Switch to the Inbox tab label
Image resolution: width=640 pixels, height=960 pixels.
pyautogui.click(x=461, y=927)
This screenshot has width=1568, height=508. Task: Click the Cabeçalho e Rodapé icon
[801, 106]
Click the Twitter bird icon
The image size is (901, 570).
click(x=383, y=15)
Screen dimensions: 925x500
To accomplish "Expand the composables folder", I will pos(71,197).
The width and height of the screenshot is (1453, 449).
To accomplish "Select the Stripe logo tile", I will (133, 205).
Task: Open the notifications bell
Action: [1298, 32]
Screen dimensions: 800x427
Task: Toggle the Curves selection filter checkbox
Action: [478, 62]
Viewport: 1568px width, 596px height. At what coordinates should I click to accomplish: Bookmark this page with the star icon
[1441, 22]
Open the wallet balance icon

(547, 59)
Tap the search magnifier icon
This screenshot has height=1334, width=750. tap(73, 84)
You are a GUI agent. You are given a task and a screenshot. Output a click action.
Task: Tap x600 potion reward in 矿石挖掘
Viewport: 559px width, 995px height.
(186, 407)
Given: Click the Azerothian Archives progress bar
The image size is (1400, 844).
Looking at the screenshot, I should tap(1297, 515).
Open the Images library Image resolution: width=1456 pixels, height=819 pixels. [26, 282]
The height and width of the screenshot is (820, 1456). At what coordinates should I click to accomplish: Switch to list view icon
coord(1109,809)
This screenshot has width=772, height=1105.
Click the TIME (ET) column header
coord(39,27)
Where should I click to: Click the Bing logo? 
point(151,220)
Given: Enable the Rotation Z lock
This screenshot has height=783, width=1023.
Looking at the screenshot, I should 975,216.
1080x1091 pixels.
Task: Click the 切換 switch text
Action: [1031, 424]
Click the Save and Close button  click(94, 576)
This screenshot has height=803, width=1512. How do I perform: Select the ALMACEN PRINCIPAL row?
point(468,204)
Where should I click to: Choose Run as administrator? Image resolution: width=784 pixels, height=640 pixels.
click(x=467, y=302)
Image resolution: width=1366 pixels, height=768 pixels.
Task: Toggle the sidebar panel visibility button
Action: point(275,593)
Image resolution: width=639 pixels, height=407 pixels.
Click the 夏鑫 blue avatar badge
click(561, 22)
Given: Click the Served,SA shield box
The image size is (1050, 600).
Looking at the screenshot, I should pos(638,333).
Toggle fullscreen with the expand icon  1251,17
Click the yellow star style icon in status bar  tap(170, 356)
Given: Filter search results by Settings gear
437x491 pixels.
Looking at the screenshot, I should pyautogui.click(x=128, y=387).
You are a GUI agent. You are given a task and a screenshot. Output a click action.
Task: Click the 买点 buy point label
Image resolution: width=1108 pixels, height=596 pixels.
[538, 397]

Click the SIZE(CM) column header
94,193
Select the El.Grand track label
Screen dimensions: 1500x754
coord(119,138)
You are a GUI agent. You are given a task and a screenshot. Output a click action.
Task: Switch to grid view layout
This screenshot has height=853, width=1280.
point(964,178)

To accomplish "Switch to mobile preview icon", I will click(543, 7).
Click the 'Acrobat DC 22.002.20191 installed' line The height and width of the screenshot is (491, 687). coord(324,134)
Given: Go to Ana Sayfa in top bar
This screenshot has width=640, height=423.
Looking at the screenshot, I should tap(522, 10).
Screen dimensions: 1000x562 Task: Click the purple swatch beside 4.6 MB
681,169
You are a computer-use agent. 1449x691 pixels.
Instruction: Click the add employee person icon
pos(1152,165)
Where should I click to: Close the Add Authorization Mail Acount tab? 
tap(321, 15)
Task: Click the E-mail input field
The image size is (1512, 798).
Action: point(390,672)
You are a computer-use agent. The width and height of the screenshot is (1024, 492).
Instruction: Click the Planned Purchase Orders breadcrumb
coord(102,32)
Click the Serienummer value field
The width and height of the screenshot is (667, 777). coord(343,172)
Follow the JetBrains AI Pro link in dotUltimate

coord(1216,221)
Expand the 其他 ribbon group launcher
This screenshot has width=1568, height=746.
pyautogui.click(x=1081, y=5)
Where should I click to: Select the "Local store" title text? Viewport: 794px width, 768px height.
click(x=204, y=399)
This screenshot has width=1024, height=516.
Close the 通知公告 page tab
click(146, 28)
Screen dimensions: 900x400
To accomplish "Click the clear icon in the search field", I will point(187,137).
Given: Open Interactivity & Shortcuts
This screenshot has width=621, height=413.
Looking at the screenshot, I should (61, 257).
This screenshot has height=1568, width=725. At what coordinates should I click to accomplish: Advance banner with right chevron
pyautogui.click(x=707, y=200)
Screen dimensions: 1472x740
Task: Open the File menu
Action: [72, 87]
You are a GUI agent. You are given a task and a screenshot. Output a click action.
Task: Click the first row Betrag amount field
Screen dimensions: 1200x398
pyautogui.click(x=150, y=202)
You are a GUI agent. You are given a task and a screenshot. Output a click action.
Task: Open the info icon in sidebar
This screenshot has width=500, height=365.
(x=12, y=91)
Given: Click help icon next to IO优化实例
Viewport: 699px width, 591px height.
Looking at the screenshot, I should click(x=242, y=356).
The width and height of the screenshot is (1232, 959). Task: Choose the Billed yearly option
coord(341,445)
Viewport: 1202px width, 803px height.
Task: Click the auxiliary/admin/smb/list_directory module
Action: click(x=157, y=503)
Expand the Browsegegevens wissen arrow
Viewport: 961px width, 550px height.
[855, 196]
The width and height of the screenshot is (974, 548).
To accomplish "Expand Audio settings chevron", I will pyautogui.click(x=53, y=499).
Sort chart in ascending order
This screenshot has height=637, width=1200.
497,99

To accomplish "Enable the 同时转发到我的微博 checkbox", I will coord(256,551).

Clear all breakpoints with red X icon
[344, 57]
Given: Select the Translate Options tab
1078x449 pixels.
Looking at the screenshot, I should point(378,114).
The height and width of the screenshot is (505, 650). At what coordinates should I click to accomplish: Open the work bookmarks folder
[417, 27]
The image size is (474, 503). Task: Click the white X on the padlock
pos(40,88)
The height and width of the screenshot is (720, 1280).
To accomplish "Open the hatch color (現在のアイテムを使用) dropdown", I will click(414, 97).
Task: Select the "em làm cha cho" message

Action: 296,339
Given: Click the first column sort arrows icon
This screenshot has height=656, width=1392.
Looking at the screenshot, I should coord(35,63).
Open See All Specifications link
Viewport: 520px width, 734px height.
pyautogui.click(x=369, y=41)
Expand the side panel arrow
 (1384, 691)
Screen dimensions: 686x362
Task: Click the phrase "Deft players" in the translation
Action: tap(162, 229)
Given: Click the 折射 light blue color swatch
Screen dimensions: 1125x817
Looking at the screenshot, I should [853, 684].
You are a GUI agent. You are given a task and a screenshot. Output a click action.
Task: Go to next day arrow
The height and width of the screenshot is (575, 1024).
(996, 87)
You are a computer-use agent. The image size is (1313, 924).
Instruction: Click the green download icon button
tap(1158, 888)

**What you have to do:**
Report how many lines in these entries contain "next". Answer with the number only.

**Solution to this task:**
2